Tuesday, February 1, 2022

ONS data shows Covid-19 Vaccinated Teens are 3 times more likely to die than Unvaccinated Teens; is this why male Teen Deaths increased by 53% in 2021?

 https://dailyexpose.uk/2022/02/01/ons-data-covid-vaccinated-teens-more-likely-to-die/

According to numbers supplied by the Office for National Statistics, teenagers in England who have had the Covid-19 vaccine are over three times more likely to die than teenagers who have not had the Covid-19 vaccine, which may explain why deaths among teen boys increased by 53% following the introduction of the jab to this age group in 2021.

On 20th Dec 21, the Office for National Statistics (ONS) published a dataset containing details on ‘deaths by vaccination status in England’ between 1st Jan and 31st Oct 21.

The dataset contains various tables showing details such as, ‘Monthly age-standardised mortality rates by vaccination status for deaths involving COVID-19’, and ‘Monthly age-standardised mortality rates by vaccination status for non-COVID-19 deaths’.

What the dataset also includes is ‘age-standardised mortality rates by age-group and vaccination status for all deaths’,

What the ONS have done, is provide an age standardised mortality rate per 100,000 person-years, rather than per 100,000 population.

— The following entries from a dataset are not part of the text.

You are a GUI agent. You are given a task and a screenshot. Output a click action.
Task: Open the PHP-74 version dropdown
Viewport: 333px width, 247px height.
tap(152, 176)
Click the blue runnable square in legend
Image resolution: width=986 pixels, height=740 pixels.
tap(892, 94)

The reason for this is that the size of each vaccination status population has been changing all the time, due to the unvaccinated moving into the one-dose category, and the one-dose vaccinated moving into the two-dose vaccinated category throughout the year.

So by doing it this way it provides a much more accurate picture of the mortality rates because it accounts both the number of people and the amount of time a person has spent in each vaccination status.

But the ONS have inconveniently only included data on age groups over the age of 18. However, on table 9 of the ‘Deaths by Vaccination Status’ dataset, they have inadvertently provided enough details on deaths among teens aged 15-19 by vaccination status for us to calculate the mortality rates ourselves.